So, under the Bush plan – supposedly a sellout to industry – sulfur dioxide and nitrogen oxide, the two power-plant emissions of most concern to public health, would be nearly eliminated as compared with levels in 1970. Clear Skies would also moot the long-running controversy over the “new source review” rule, which may require operators of the old power plants in the Midwest to add pollution controls when those plants are modified. Those plants too would have to participate in the 70 percent overall reduction, a deeper cut than required by any interpretation of the “new source” standard.

Opponents of Clear Skies rightly note that existing Clean Air Act language already mandates somewhat greater reductions than the Bush plan – for instance, a 93 percent cut in sulfur dioxide from the levels in 1970, versus Clear Skies’ 90 percent – and that the reductions must be complete by 2012, rather than by 2018 as in Mr. Bush’s bill. But here’s the rub: the existing Clean Air Act, though successful, is a complex set of rules that requires a case-by-case drawing up of plans for states, localities and even individual power plants. A raft of lawsuits often accompanies every Clean Air Act regulation – it is common for both industry and environmental organizations to sue to block the same set of rules. This is why, on average, it takes about a decade to complete a Clean Air Act rulemaking.

The Clear Skies plan would replace that case-by-case system with a streamlined “cap and trade” approach. This plan simply sets an overall reduction for the power industry as a whole, then leaves it up to companies and plant managers to decide for themselves how to meet the mandates, including by trading permits to one another.

In practice, cap-and-trade systems have proved faster, cheaper and less vulnerable to legal stalling tactics than the “command and control” premise of most of the Clean Air Act. For example, a pilot cap-and-trade system, for sulfur dioxide from coal-fired power plants, was enacted by Congress in 1990. Since then sulfur dioxide emissions have fallen by nearly a third (the reason you hear so little about acid rain these days is that the problem is declining – even though the amount of combustion of coal for electricity has risen.)

A pleasant surprise of that 1990 program was that market forces and lack of litigation rapidly drove down the predicted cost of acid-rain controls.

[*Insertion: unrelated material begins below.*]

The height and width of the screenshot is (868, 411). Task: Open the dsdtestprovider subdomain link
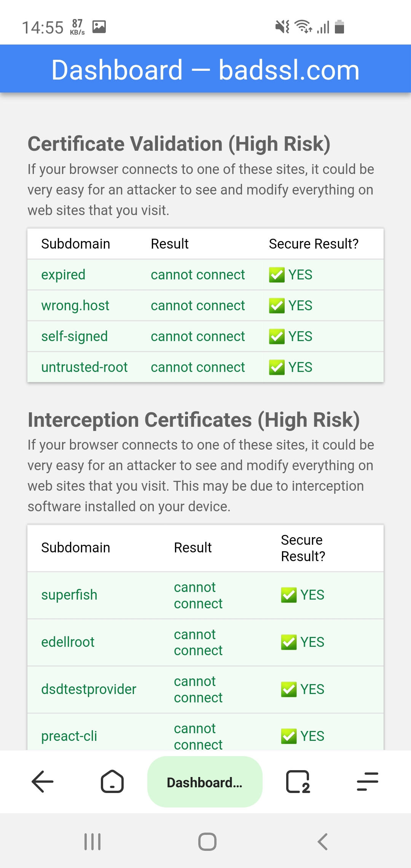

Now Mr. Bush proposes to apply the same cap-and-trade approach to the entire power industry, in the hope that market forces and fewer lawsuits will lead to rapid, relatively inexpensive pollution cuts.

Here is the real beauty of the Clear Skies plan, something that even its backers may not see: many economists believe that the best tool for our next great environmental project, restraining greenhouse gases, will be a cap-and-trade system for carbon dioxide. Should President Bush’s plan prove that the power industry as a whole can be subjected to a sweeping cap-and-trade rule without suffering economic harm or high costs, that would create a powerful case to impose similar regulation on carbon dioxide, too.

Though you’d never know it from the press coverage, the administration’s idea has respectable support – from the National Research Council, which is a wing of the National Academy of Sciences, and from the former Environmental Protection Agency administrator Christie Whitman, who since leaving the administration has become a leading critic of the Republican right.

Yes, as in any lawmaking, there is a legitimate danger that factions in Congress will insert into the Bush bill language that does dilute environmental protection. But the underlying idea of the president’s proposal is sound and deserves support, even from the comics page.